Vu la procédure suivante :
La société à responsabilité limitée (SARL) Rungis Stocks a demandé au tribunal administratif de Melun, d'une part, d'annuler ou, à défaut, de résilier la convention d'occupation du domaine public conclue le 11 juillet 2016 entre la société d'économie mixte d'aménagement et de gestion du marché d'intérêt national de la région parisienne (Semmaris) et la société anonyme (SA) Immostef et, d'autre part, de condamner la société Semmaris à lui verser la somme de 710 251 euros au titre du préjudice qu'elle estimait avoir subi du fait de la conclusion de cette convention ou de désigner un expert chargé de déterminer le montant de ce préjudice. Par un jugement nos 1704491, 1709224 du 12 avril 2019, ce tribunal a rejeté ces demandes.
Par un arrêt n° 19PA01904 du 11 mai 2020, la cour administrative d'appel de Paris a rejeté l'appel formé par la société Rungis Stocks contre ce jugement.
Par un pourvoi sommaire et un mémoire complémentaire, enregistrés les 13 juillet et 14 octobre 2020 au secrétariat du contentieux du Conseil d'Etat, la société Rungis Stocks demande au Conseil d'Etat :
1°) d'annuler cet arrêt ;
2°) de mettre à la charge de la société Semmaris la somme de 5 000 euros au titre de l'article L. 761-1 du code de justice administrative.

□ □ □

Consigne donnée 1
Reproduisez mot pour mot le texte sur le litige entre la société Rungis Stocks et la Semmaris.
Le texte et la liste n'ont aucun rapport entre eux.

□ □ □

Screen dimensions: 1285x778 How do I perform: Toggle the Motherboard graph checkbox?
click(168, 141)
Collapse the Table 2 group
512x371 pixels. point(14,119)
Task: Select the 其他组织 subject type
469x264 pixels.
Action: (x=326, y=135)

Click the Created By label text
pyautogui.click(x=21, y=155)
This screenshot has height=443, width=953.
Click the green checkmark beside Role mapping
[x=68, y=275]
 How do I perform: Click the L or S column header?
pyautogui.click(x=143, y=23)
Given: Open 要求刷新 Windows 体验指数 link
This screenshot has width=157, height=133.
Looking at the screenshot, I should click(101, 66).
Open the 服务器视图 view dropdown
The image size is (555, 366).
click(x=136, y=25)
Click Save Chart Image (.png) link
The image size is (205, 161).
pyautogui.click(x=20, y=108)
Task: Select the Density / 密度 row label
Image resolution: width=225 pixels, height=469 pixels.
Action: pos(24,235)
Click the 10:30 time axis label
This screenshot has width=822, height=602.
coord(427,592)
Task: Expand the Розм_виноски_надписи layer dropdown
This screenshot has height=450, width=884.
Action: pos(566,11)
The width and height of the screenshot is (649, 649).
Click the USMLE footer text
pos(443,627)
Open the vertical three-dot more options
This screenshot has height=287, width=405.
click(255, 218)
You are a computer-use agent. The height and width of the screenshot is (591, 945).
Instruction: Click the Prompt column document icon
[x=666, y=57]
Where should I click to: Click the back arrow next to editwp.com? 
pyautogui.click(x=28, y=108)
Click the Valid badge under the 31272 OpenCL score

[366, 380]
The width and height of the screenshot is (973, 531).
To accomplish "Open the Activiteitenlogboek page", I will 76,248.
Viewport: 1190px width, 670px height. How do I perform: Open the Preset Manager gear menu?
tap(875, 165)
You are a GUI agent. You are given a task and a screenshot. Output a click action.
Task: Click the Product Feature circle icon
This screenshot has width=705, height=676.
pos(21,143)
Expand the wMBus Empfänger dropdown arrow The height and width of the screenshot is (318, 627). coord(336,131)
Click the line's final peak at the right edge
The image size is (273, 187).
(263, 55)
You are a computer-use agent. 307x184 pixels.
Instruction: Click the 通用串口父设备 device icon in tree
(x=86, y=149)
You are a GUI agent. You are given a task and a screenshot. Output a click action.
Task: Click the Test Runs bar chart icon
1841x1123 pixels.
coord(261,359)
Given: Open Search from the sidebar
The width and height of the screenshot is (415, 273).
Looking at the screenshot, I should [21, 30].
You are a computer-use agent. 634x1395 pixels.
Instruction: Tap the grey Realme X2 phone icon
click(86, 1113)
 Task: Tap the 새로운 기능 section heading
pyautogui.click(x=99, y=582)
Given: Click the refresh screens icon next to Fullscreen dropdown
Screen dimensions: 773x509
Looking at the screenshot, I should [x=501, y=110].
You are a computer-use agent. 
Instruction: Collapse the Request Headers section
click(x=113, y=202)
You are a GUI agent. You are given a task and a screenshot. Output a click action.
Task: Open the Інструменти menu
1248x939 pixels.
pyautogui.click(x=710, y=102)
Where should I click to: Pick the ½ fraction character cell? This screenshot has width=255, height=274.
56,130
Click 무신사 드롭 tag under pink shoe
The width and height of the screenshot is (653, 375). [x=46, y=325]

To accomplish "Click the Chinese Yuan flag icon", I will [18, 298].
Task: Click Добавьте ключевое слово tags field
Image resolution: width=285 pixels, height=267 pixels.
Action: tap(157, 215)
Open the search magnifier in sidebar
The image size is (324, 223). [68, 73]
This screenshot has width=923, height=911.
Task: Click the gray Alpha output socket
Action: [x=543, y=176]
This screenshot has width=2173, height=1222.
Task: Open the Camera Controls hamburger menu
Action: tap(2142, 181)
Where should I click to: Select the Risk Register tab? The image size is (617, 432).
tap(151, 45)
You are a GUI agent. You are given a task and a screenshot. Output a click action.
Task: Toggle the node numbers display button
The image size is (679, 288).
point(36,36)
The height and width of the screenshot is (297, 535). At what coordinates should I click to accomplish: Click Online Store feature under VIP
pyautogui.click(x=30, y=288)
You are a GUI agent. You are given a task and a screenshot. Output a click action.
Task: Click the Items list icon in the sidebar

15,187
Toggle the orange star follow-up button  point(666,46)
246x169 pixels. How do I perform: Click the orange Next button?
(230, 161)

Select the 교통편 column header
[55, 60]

□ □ □

Consigne donnée 2
Donnez sous forme de liste JSON de chaînes, une par ligne et sans les lignes vides, tout ce qui va du début de la liste jusqu'à la ligne contenant "Action: pos(566,11)" incluse, et rien d'autre.

Réponse 1
Vu la procédure suivante :
La société à responsabilité limitée (SARL) Rungis Stocks a demandé au tribunal administratif de Melun, d'une part, d'annuler ou, à défaut, de résilier la convention d'occupation du domaine public conclue le 11 juillet 2016 entre la société d'économie mixte d'aménagement et de gestion du marché d'intérêt national de la région parisienne (Semmaris) et la société anonyme (SA) Immostef et, d'autre part, de condamner la société Semmaris à lui verser la somme de 710 251 euros au titre du préjudice qu'elle estimait avoir subi du fait de la conclusion de cette convention ou de désigner un expert chargé de déterminer le montant de ce préjudice. Par un jugement nos 1704491, 1709224 du 12 avril 2019, ce tribunal a rejeté ces demandes.
Par un arrêt n° 19PA01904 du 11 mai 2020, la cour administrative d'appel de Paris a rejeté l'appel formé par la société Rungis Stocks contre ce jugement.
Par un pourvoi sommaire et un mémoire complémentaire, enregistrés les 13 juillet et 14 octobre 2020 au secrétariat du contentieux du Conseil d'Etat, la société Rungis Stocks demande au Conseil d'Etat :
1°) d'annuler cet arrêt ;
2°) de mettre à la charge de la société Semmaris la somme de 5 000 euros au titre de l'article L. 761-1 du code de justice administrative.

Réponse 2
[
  "Screen dimensions: 1285x778 How do I perform: Toggle the Motherboard graph checkbox?",
  "click(168, 141)",
  "Collapse the Table 2 group",
  "512x371 pixels. point(14,119)",
  "Task: Select the 其他组织 subject type",
  "469x264 pixels.",
  "Action: (x=326, y=135)",
  "Click the Created By label text",
  "pyautogui.click(x=21, y=155)",
  "This screenshot has height=443, width=953.",
  "Click the green checkmark beside Role mapping",
  "[x=68, y=275]",
  " How do I perform: Click the L or S column header?",
  "pyautogui.click(x=143, y=23)",
  "Given: Open 要求刷新 Windows 体验指数 link",
  "This screenshot has width=157, height=133.",
  "Looking at the screenshot, I should click(101, 66).",
  "Open the 服务器视图 view dropdown",
  "The image size is (555, 366).",
  "click(x=136, y=25)",
  "Click Save Chart Image (.png) link",
  "The image size is (205, 161).",
  "pyautogui.click(x=20, y=108)",
  "Task: Select the Density / 密度 row label",
  "Image resolution: width=225 pixels, height=469 pixels.",
  "Action: pos(24,235)",
  "Click the 10:30 time axis label",
  "This screenshot has width=822, height=602.",
  "coord(427,592)",
  "Task: Expand the Розм_виноски_надписи layer dropdown",
  "This screenshot has height=450, width=884.",
  "Action: pos(566,11)"
]